The Maine state government has confirmed leaking the personal information of over a million individuals in a MOVEit data breach.
Disclosing the security incident, the state government disclosed that hackers “exploited a vulnerability in a widely used file transfer tool, MOVEit,” which Progress Software owns.
The MOVEit hack is a critical (CVSS 9.8) SQL injection vulnerability CVE-2023-34362 exploited by the Russian Cl0p ransomware gang to compromise thousands of organizations worldwide.
Maine state government confirms MOVEit data breach
The state said it “recently concluded” an investigation that determined the Cl0p ransomware gang downloaded data from various state agencies before the zero-day vulnerability became public knowledge on May 31, 2023.
“The software vulnerability was exploited by a group of cybercriminals and allowed them to access and download files belonging to certain agencies in the State of Maine between May 28, 2023, and May 29, 2023,” said the state government.
Most of the information leaked was from the Maine Department of Health and Human Services (50%) and the Maine Department of Education (30%). However, the MOVEit data breach was restricted to a MOVEit server and never impacted the state government’s internal systems.
The state government of Maine said it responded by blocking internet access to the compromised MOVEit servers, engaging external legal and cybersecurity experts, applying mitigations recommended by Progress Software, and launching an investigation.
The probe determined that the MOVEit data breach leaked PII, including the victim’s name, date of birth, driver’s license, Social Security numbers, and taxpayer identification numbers. However, the information varied from one individual to another, and included medical and health insurance information for some.
The state estimated that the MOVEit data breach impacted 1.3 million individuals who have since been notified via mail, press releases, or email. Maine has a population of 1.372 million residents, suggesting that most, if not all, were impacted.

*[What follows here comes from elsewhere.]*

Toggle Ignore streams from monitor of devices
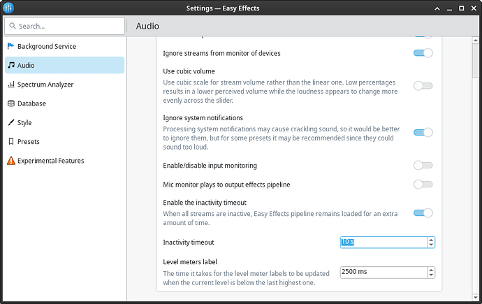482x304 pixels. coord(423,53)
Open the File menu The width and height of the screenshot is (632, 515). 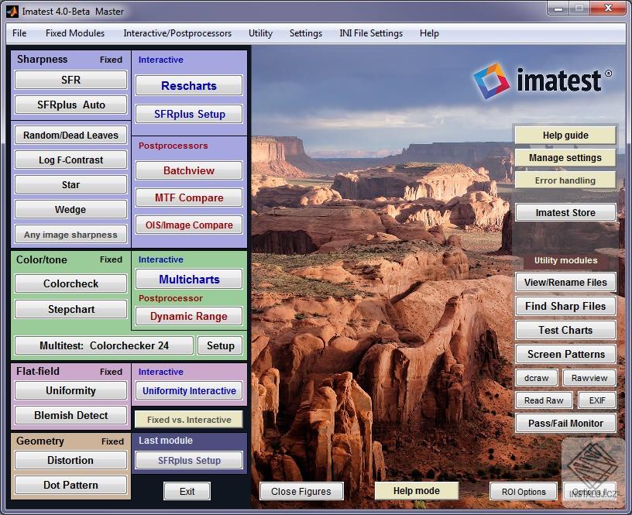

Explaining the extensive data stored and leaked, the Maine state government said it collected that information to facilitate service delivery.
“The State of Maine may hold information about individuals for various reasons, such as residency, employment, or interaction with a state agency. The State also engages in data sharing agreements with other organizations to enhance the services it provides to its residents and the public,” said the state government.
Meanwhile, the Maine state government is offering two years of complimentary credit monitoring and identity theft protection. The state has also created a dedicated website and provided a toll-free number (877) 618-3659 to support the MOVEit data breach victims.
The state also advised individuals to be vigilant for potential attacks and monitor their accounts for suspicious activity. They could also request their credit report and freeze their file to prevent abuse by fraudsters.
The Maine state government did not disclosed if the Cl0p ransomware gang demanded any ransom to avoid publishing the stolen information. No evidence suggests that the gang has published or misused Maine residents’ data.
“State and local governments manage a vast amount of sensitive data, including personally identifiable information (PII),” said Nick Tausek, Lead Security Automation Architect at Swimlane. “They must safeguard this data from third-party breaches by adopting a cyber defense program that leverages security automation to detect and respond to threats in real-time.”
The gift that keeps on giving
The state government of Maine is among over 2,500 entities affected by the MOVEit data breach worldwide, impacting over 70 million individuals.
Other victims include the federal government’s Department of Energy, Louisiana Office of Motor Vehicles, Oregon Department of Transportation, Colorado Department of Health Care Policy and Financing, Canada’s Nova Scotia provincial government, Maximus Healthcare Inc., the BBC, British Airways, Sony Interactive Entertainment (SIE), and IBM.
“Yet again, we see the MOVEit exploit continues to hit new victims across all sectors, with over 640 recorded so far,” said Darren Williams, CEO and Founder of BlackFog. “The catastrophic fallout from this hack has demonstrated a cold reality: a significant number of organizations are not prepared to fend off sophisticated breaches.”
File transfer tools have become attractive targets for cybercriminals. So far, the Cl0p ransomware gang has exploited vulnerabilities in the MOVEit, Accellion, and GoAnywhere file transfer systems.